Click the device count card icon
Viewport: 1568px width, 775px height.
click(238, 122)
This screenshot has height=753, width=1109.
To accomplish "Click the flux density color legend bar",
——
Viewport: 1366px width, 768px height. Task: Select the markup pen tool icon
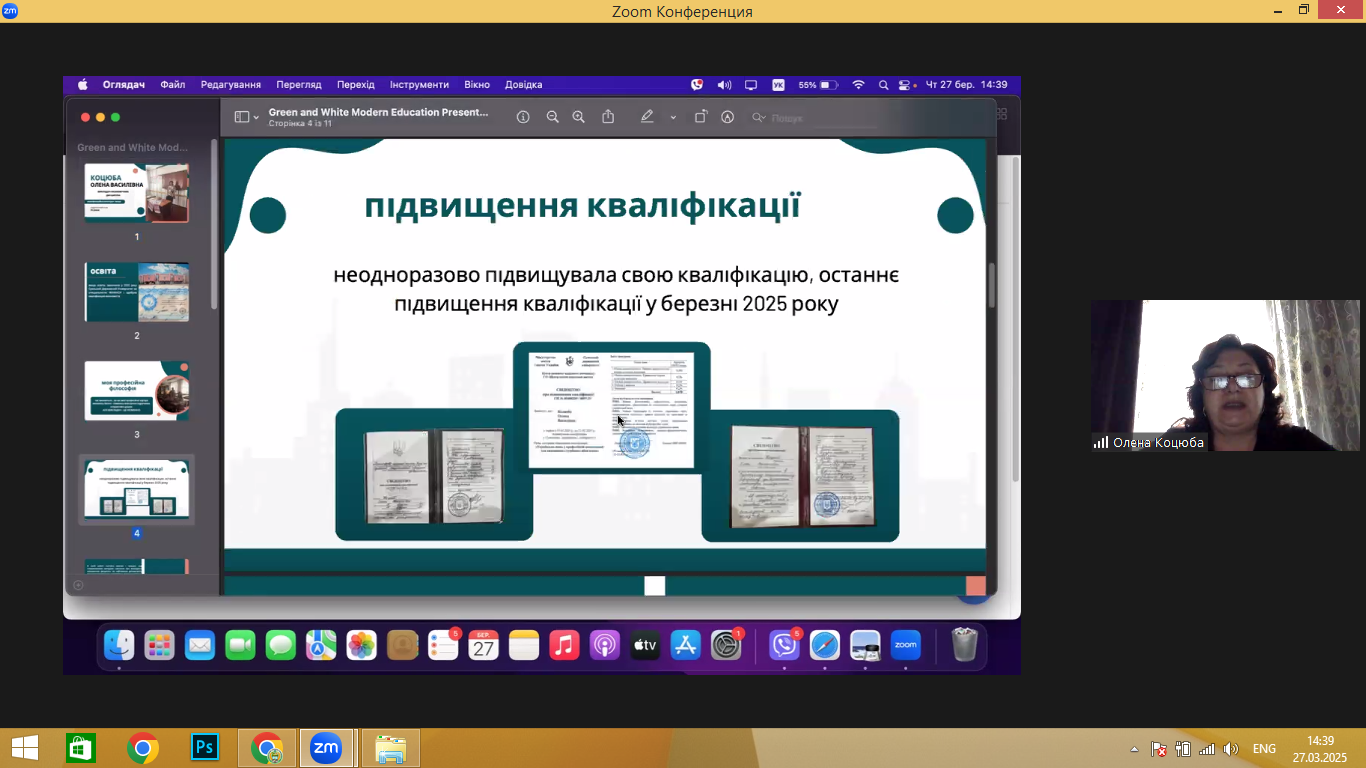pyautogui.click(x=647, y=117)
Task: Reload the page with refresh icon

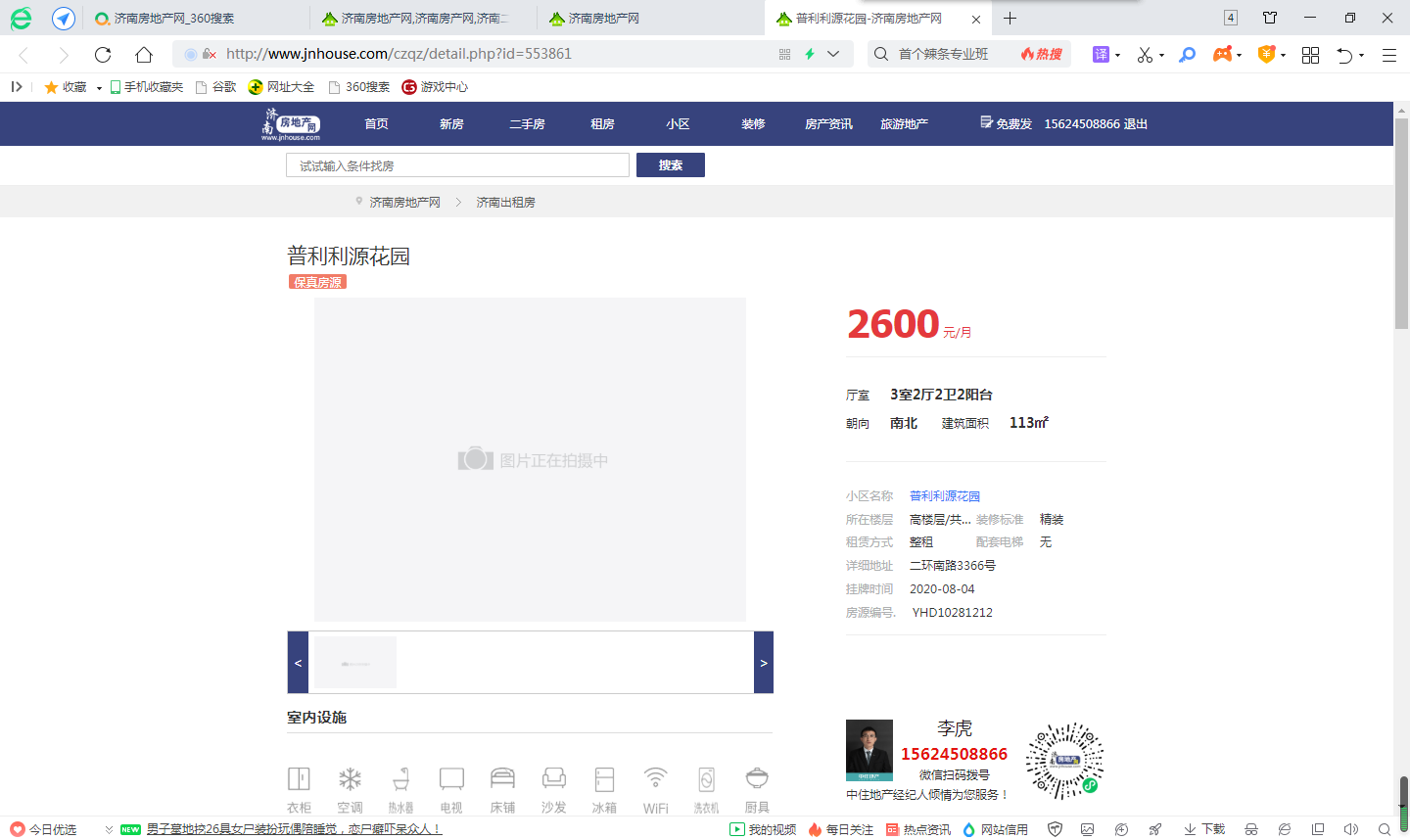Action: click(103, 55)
——
Print the lines above from the one with "This screenshot has height=753, width=1109." through the one with "the flux density", both included, exactly as written and nothing more.

** Response to the task **
This screenshot has height=753, width=1109.
To accomplish "Click the flux density color legend bar",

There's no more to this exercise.